Brasília, 14 (AE) - O ministro da Justiça, José Carlos Dias, defendeu hoje punição maior para os menores infratores, para que não sejam soltos a partir do momento que completam 18 anos. O ministro defendeu a criação de dispositivo pelo qual o menor infrator que atingir a maioridade tenha acompanhamento e não seja libertado. Na primeira reunião com o Grupo de Trabalho Especial para a Reforma Penal, instalado hoje, o ministro sugeriu menor pena para "quem mata um passarinho" ou para um rapaz que "dê um baseado (cigarro de maconha) para a namorada".
Dias afirmou que sempre foi contrário à alteração da responsabilidade penal, mas deixou claro que mudou de posição frente aos crimes que estão sendo cometidos por menores. No entanto, o ministro não defende pura e simplesmente a redução da chamada maioridade penal de 18 para 16 anos, por achar que isto não resolve o problema. "Acho que deve ser analisada a responsabilidade penal", disse o ministro, "como uma forma que estabelecesse Justiça". Dias defende uma forma "que não permitia impunidade total" a quem esteja "se aproximando dos limites da responsabilidade penal".
Menores - O ministro defendeu o restabelecimento de medida de segurança que já vigorou o Brasil, pela qual o menor infrator que chegasse aos 18 anos não era necessariamente solto. Até a criação do Estatuto da Criança e do Adolescente, em 1990, o extinto Código de Menores permitia que o infrator que atingisse a maioridade penal ficasse à disposição do juiz até completar 21 anos. "O menor era submetido a exames psicológicos e permanecia até o momento que tivesse alta", disse o ministro. Dias considera possível "aperfeiçoar" este sistema.
O Grupo de Trabalho instalado hoje vai rever toda a legislação penal nos próximos 90 dias, incluindo a chamada parte especial do Código Penal e crimes contra o meio ambiente, sistema financeiro e ordem tributária.
O ministro afirmou que o Grupo de Trabalho Especial para a Reforma Penal, formado por 10 juristas brasileiros, não deverá necessariamente reformar também o Estatuto da Criança e do Adolescente. O Ministério da Justiça poderá nomear novos grupos de juristas para estudar especificamente o assunto. O próprio ministro tem dúvidas sobre o sistema mais adequado para aumentar a pena para menores que completam a maioridade. "Esta é uma questão que para mim está em processo de gestação", disse o ministro.

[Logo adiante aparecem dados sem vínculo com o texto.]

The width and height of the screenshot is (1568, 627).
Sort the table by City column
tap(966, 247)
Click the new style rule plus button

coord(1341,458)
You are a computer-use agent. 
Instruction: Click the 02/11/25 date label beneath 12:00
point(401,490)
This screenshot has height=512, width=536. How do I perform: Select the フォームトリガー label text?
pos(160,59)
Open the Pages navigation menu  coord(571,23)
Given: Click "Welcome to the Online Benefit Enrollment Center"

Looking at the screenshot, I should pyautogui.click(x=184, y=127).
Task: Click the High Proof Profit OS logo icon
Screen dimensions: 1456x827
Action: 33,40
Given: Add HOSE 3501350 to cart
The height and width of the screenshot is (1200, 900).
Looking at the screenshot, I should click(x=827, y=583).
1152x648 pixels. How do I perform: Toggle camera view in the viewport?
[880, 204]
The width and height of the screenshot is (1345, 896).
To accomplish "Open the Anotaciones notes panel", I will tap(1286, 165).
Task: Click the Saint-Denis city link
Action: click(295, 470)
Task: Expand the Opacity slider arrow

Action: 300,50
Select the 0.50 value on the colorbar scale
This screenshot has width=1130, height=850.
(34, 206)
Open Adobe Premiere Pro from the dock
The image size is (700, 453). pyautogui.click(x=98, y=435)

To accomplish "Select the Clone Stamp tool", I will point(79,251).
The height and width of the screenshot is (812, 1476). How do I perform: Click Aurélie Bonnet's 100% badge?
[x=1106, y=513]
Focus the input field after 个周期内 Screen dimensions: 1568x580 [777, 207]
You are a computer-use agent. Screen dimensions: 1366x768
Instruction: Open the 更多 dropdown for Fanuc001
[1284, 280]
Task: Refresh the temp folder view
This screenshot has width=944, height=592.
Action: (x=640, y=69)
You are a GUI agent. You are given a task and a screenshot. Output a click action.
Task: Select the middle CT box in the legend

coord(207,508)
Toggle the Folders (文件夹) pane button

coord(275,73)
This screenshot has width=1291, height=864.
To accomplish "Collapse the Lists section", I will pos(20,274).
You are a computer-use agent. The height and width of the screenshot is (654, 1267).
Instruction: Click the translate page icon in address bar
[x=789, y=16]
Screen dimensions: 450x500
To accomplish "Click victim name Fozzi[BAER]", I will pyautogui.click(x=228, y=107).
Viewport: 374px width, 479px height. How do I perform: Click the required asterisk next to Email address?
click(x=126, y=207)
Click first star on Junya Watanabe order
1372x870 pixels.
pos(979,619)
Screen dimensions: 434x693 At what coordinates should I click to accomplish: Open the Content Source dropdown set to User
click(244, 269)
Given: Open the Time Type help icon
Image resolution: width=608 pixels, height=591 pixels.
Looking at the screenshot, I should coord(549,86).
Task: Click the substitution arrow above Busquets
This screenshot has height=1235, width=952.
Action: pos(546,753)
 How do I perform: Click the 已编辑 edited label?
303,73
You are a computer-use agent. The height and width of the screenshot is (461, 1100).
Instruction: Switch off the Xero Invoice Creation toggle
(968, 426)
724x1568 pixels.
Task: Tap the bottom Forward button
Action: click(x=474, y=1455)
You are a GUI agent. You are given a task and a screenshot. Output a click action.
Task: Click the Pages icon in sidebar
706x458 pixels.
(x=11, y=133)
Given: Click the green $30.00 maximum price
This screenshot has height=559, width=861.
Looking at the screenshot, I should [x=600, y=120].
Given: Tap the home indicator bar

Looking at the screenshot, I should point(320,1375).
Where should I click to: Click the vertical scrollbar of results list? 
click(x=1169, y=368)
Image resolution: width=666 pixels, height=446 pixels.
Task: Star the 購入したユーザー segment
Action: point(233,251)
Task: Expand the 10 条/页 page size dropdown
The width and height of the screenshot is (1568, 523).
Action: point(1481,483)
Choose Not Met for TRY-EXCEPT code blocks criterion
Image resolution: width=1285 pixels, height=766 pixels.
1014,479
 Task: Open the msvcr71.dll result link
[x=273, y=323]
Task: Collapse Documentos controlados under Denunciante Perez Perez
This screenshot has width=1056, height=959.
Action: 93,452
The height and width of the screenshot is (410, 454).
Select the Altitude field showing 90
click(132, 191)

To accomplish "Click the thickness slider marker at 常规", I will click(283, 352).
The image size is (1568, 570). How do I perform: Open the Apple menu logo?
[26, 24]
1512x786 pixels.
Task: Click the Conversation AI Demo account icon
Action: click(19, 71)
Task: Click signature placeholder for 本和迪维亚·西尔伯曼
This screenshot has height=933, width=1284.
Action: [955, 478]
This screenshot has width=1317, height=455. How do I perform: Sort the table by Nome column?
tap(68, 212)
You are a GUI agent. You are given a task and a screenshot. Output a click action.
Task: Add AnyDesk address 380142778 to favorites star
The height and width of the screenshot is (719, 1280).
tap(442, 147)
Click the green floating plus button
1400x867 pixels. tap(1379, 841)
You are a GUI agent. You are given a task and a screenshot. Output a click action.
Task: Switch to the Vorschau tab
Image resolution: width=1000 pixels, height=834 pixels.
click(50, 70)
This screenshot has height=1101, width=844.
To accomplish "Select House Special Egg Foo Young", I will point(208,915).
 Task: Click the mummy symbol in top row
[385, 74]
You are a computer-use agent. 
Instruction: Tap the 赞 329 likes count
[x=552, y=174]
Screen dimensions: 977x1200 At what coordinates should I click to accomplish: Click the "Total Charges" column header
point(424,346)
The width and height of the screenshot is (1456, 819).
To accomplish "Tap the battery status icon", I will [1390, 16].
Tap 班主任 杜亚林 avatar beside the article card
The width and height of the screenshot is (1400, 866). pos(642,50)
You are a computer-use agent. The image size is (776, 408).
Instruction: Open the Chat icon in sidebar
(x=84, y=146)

Fauna - Dias considera dura a pena de prisão, sem direito à fiança, para quem mata um pequeno animal, com um passarinho. O ministro acredita que a legislação de crimes ecológicos não condiz com a relidade. "Virou ideologia, emocionalismo". O crime ecológico, avalia, é punido com mais severidade do que o estelionato no Brasil. Ele citou o caso de um grande estelionatário, "punido" com o pagamento do dinheiro que surrupiou de uma empresa, em longas prestações.
Drogas - O ministro defendeu o abrandamento da pena para jovens que são presos com drogas. Dias afirmou que um rapaz que der um cigarro de maconha para a namorada pode ser preso por tráfico de drogas, um crime hediondo. Se o mesmo rapaz der uma facada na namorada, disse o ministro, isto não é considerado crime hediondo.
José Carlos Dias afirmou que o Grupo poderá rever o Código de Defesa do Consumidor, mas adiantou que considera a lei "justa", sem necessidade de mudanças.